Location: Eastern Volcanic Zone, Iceland
Eruption Dates: 1783-84
Volcano Type: Fissure Eruption
Volcano Explosivity Index (VEI): 6
Background and Learning Objectives
In this module, you will learn about the devastating basaltic fissure eruption of Lakagígar (Laki Fissures), also known as the Skaftar Fires eruption, which took place between June 1783 and February 1784. The sequence of events and resulting destruction was recorded in great detail by Jón Steingrímsson, a priest in a nearby village who observed the eruption as it occurred. Much of what we know of the eruption and its aftermath comes from the writings of Steingrímsson and his contemporaries, combined with modern observations of the tephra deposits. Although Lakagígar was by no means a small eruption – it produced ~15 km3 of basaltic lava and tephra – what made the eruption particularly deadly was the large mass of volcanic gases and aerosols released into the atmosphere. Some of these aerosols remained in the upper atmosphere, reflecting the sun’s radiation and causing global mean temperatures to drop, while some fell out as acid rain, destroying crops and livestock. Most of the estimated 9,000 deaths in Iceland and as many as 20,000 worldwide that have been attributed to the eruption resulted from famine and disease, which were widespread across western Europe in 1784.

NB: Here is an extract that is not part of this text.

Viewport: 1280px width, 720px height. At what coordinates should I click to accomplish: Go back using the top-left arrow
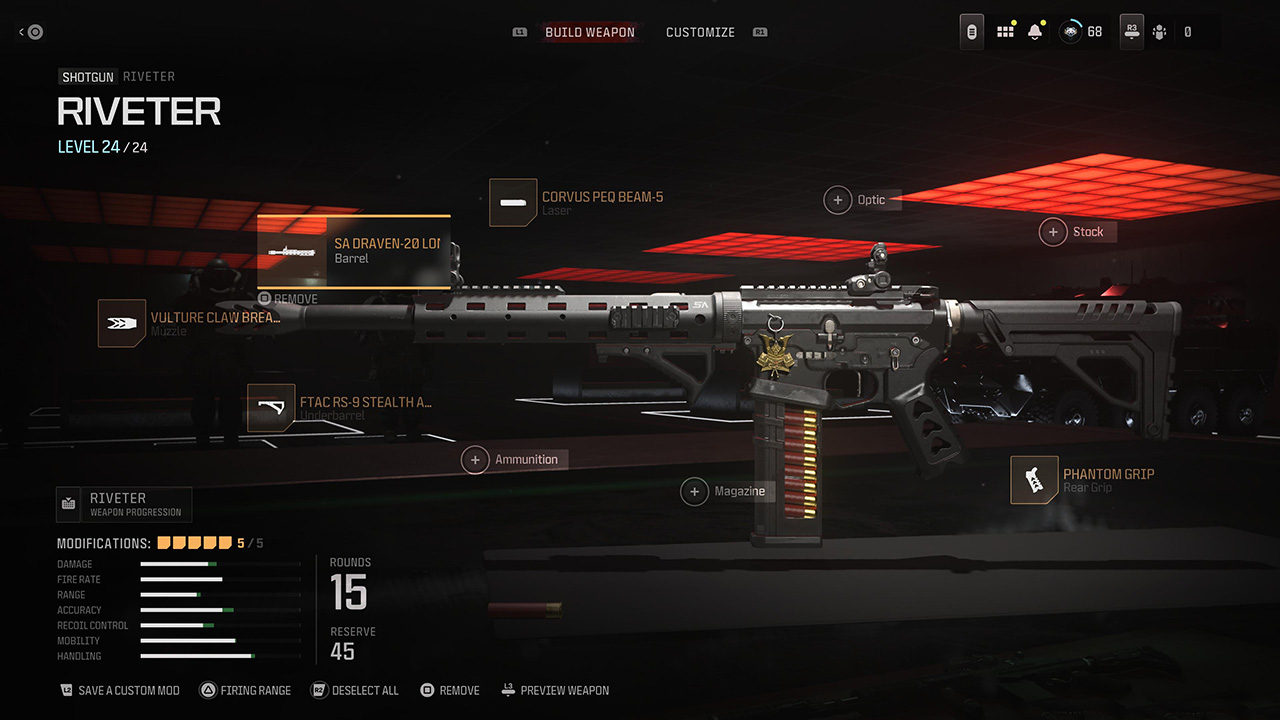(x=31, y=32)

This said week, and the two prior to it, more poison fell from the sky than words can describe: ash, volcanic hairs, rain full of sulfur and salt peter, all of it mixed with sand. The snouts, nostrils, and feet of livestock grazing or walking on the grass turned bright yellow and raw. All water went tepid and light blue in color and gravel slides turned gray. All the earth's plants burned, withered and turned gray, one after the another, as the fire increased and neared the settlements.
- Rev. Jón Steingrímsson, Fires of the Earth, The Laki Eruption (1783-1784)
Upon completing this module, you will be able to:
- Describe the difference between tephra and lava
- Distinguish between Strombolian, Hawaiian, and phreatomagmatic eruption styles
- Explain how mantle convection drives plate tectonics
- Explain how decompression beneath a mid-ocean ridge causes mantle melting
- Identify two ways in which volcanic gases can result in human casualties after an eruption has ended
- Calculate the total mass of volatiles released during an eruption
- Collect data and calculate standard deviation from the mean
What is due for Module 2?
This module will take us one week to complete. Please refer to the Course Syllabus for specific time frames and due dates. Specific directions for the assignment below can be found within this module.
|TO DO||Review all the Module 2 Material.|
|TO WATCH||BBC Volcano Live: Iceland Erupts|
|DISCUSSION||Add your post and comments to the Module 2 Discussion in Canvas|
|QUIZ||Be sure to submit the Module 2 Quiz in Canvas|
|LAB ASSIGNMENT||Mentos and Diet Coke / Volcano Degassing|
If you have any questions, please post them to our Questions? discussion forum (not e-mail) in Canvas. I will check that discussion forum daily to respond. While you are there, feel free to post your own responses if you, too, are able to help out a classmate.